Source:
What's a 'test case'? 

* A test case is a document that describes an input, action, or event and an expected response, to determine if a feature of an application is working correctly. A test case should contain particulars such as test case identifier, test case name, objective, test conditions/setup, input data requirements, steps, and expected results. 

* Note that the process of developing test cases can help find problems in the requirements or design of an application, since it requires completely thinking through the operation of the application. For this reason, it's useful to prepare test cases early in the development cycle if possible. 

What should be done after a bug is found? 

* The bug needs to be communicated and assigned to developers that can fix it. After the problem is resolved, fixes should be re-tested, and determinations made regarding requirements for regression testing to check that fixes didn't create problems elsewhere. If a problem-tracking system is in place, it should encapsulate these processes. A variety of commercial problem-tracking/management software tools are available (see the 'Tools' section for web resources with listings of such tools). The following are items to consider in the tracking process: 

* Complete information such that developers can understand the bug, get an idea of it's severity, and reproduce it if necessary. 

* Bug identifier (number, ID, etc.) 

* Current bug status (e.g., 'Released for Retest', 'New', etc.) 

* The application name or identifier and version 

* The function, module, feature, object, screen, etc. where the bug occurred 

* Environment specifics, system, platform, relevant hardware specifics 

* Test case name/number/identifier 

* One-line bug description 

* Full bug description 

* Description of steps needed to reproduce the bug if not covered by a test case or if the developer doesn't have easy access to the test case/test script/test tool 

* Names and/or descriptions of file/data/messages/etc. used in test 

* File excerpts/error messages/log file excerpts/screen shots/test tool logs that would be helpful in finding the cause of the problem 

* Severity estimate (a 5-level range such as 1-5 or 'critical'-to-'low' is common 

* Was the bug reproducible?

Problems and tasks:
• a. Reproduce word for word everything in the software testing FAQ from "What should be" down to "Retest', 'New', etc.)".
• b. According to the software testing FAQ, why is it useful to prepare test cases early in the development cycle?
• c. Write the next part of the software testing FAQ, picking up right after its final line.

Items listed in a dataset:

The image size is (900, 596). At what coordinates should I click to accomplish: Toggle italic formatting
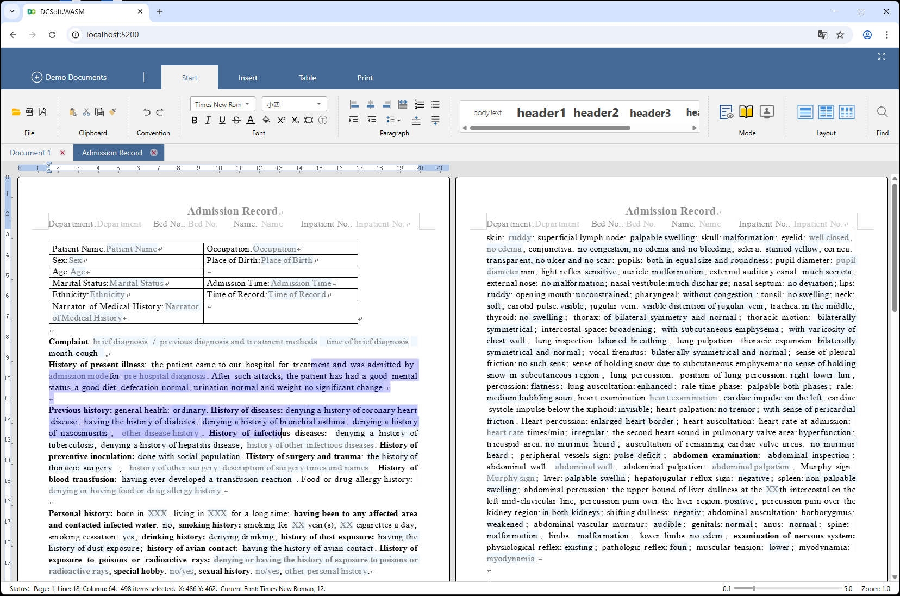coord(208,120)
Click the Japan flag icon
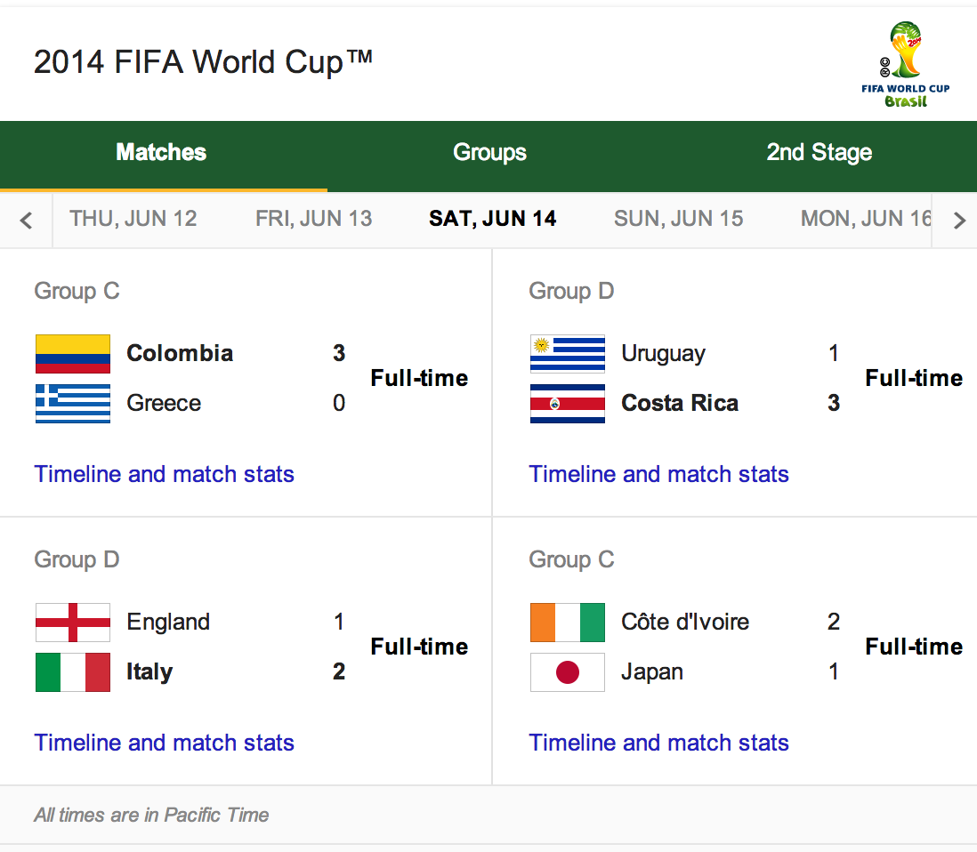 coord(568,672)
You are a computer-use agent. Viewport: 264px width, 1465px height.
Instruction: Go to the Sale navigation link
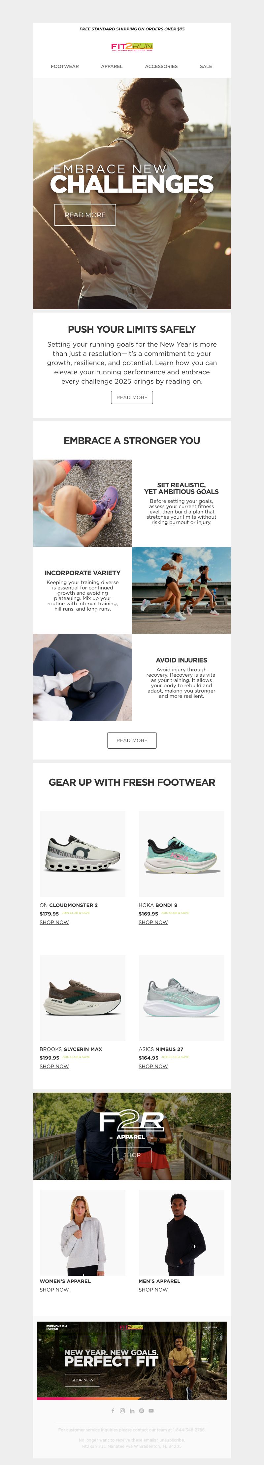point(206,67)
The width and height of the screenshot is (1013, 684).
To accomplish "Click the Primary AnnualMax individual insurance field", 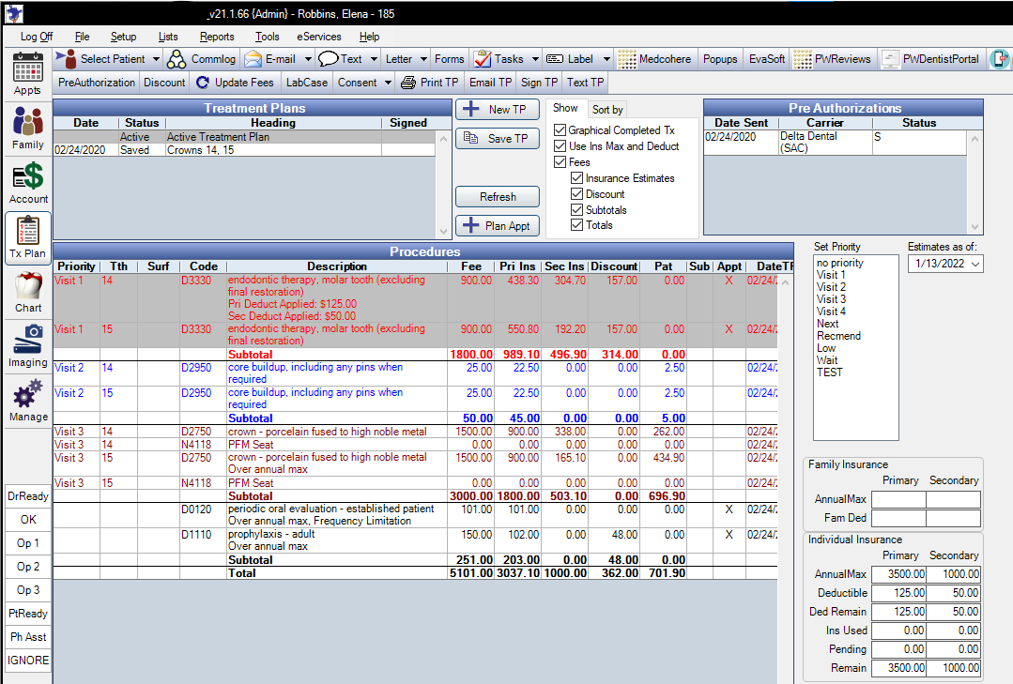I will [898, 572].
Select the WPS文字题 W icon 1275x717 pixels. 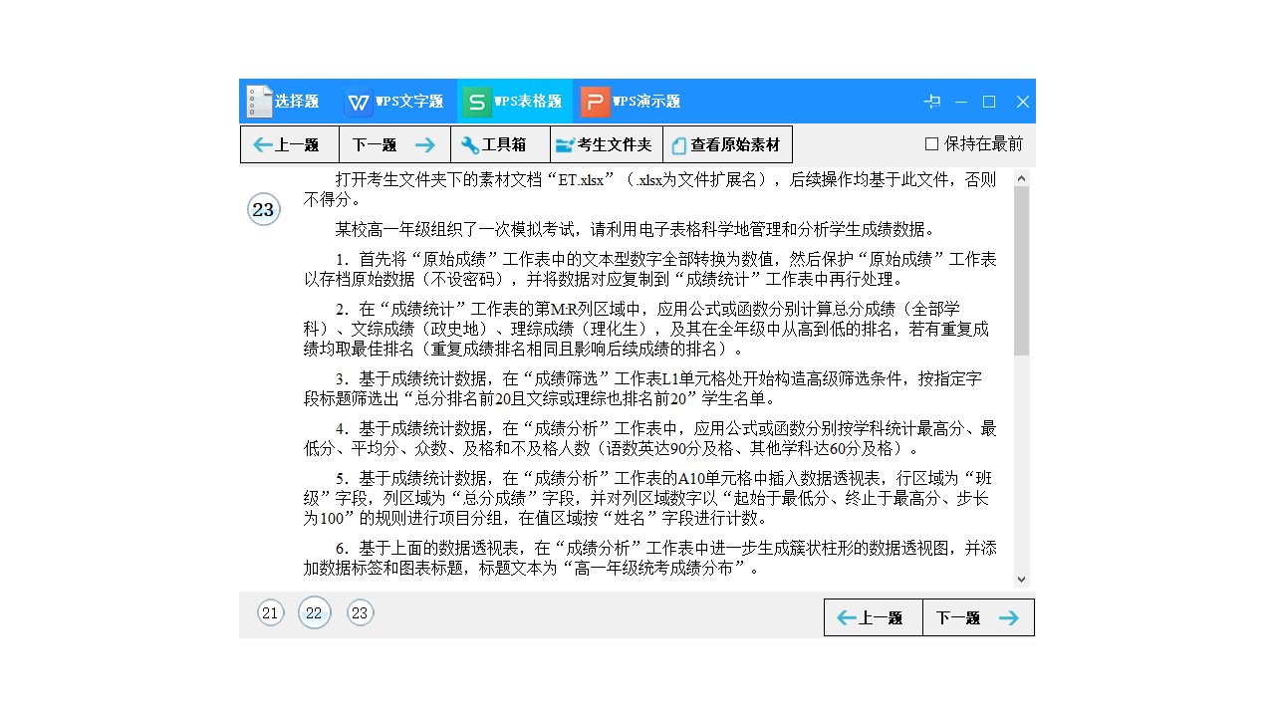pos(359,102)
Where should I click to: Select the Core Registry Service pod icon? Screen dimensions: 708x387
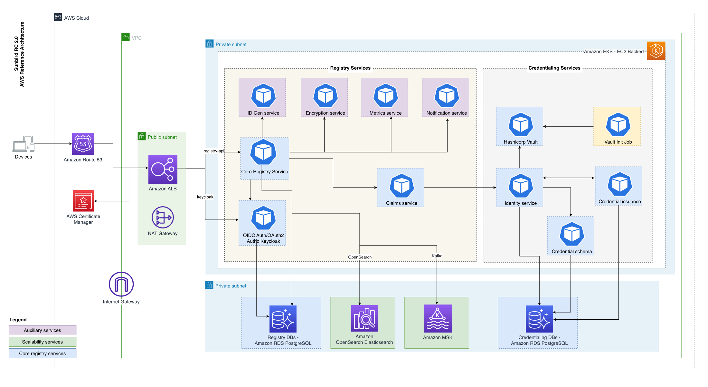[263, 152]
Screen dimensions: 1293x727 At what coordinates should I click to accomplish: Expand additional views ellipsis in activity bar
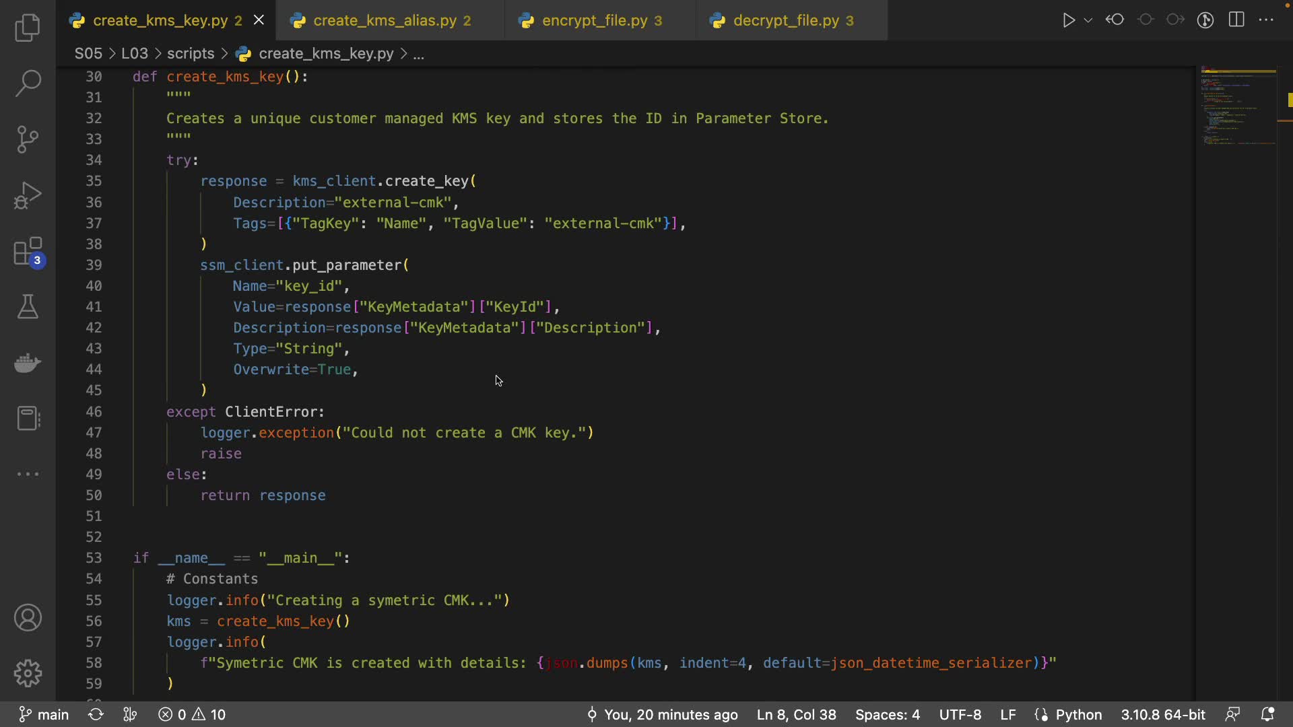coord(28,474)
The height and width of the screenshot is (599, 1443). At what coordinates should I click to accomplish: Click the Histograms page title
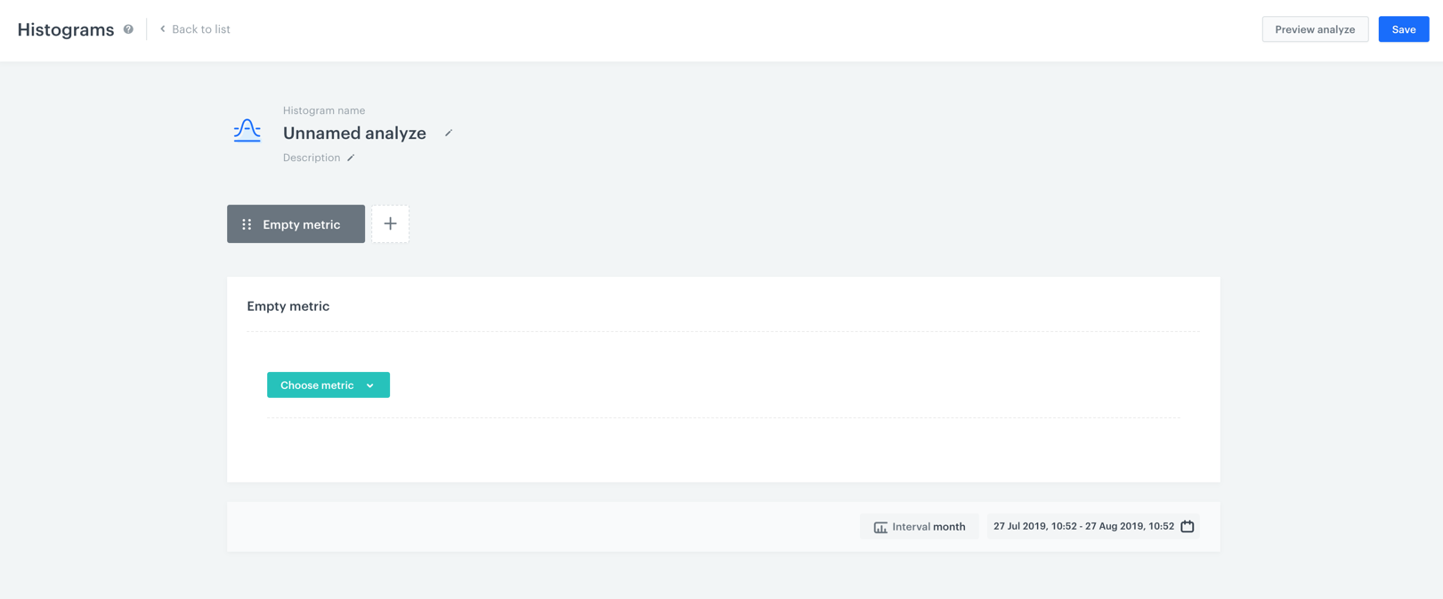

Responses:
• a.
What should be done after a bug is found? 

* The bug needs to be communicated and assigned to developers that can fix it. After the problem is resolved, fixes should be re-tested, and determinations made regarding requirements for regression testing to check that fixes didn't create problems elsewhere. If a problem-tracking system is in place, it should encapsulate these processes. A variety of commercial problem-tracking/management software tools are available (see the 'Tools' section for web resources with listings of such tools). The following are items to consider in the tracking process: 

* Complete information such that developers can understand the bug, get an idea of it's severity, and reproduce it if necessary. 

* Bug identifier (number, ID, etc.) 

* Current bug status (e.g., 'Released for Retest', 'New', etc.)

• b. Developing test cases can help find problems in the requirements or design of an application, since it requires completely thinking through the operation of the application.

• c.
* Tester name 

* Test date 

* Bug reporting date 

* Name of developer/group/organization the problem is assigned to 

* Description of problem cause 

* Description of fix 

* Code section/file/module/class/method that was fixed 

* Date of fix 

* Application version that contains the fix 

* Tester responsible for retest 

* Retest date 

* Retest results 

* Regression testing requirements 

* Tester responsible for regression tests 

* Regression testing results 

* A reporting or tracking process should enable notification of appropriate personnel at various stages. For instance, testers need to know when retesting is needed, developers need to know when bugs are found and how to get the needed information, and reporting/summary capabilities are needed for managers. 

Why does software have bugs? 


* Miscommunication or no communication - as to specifics of what an application should or shouldn't do (the application's requirements).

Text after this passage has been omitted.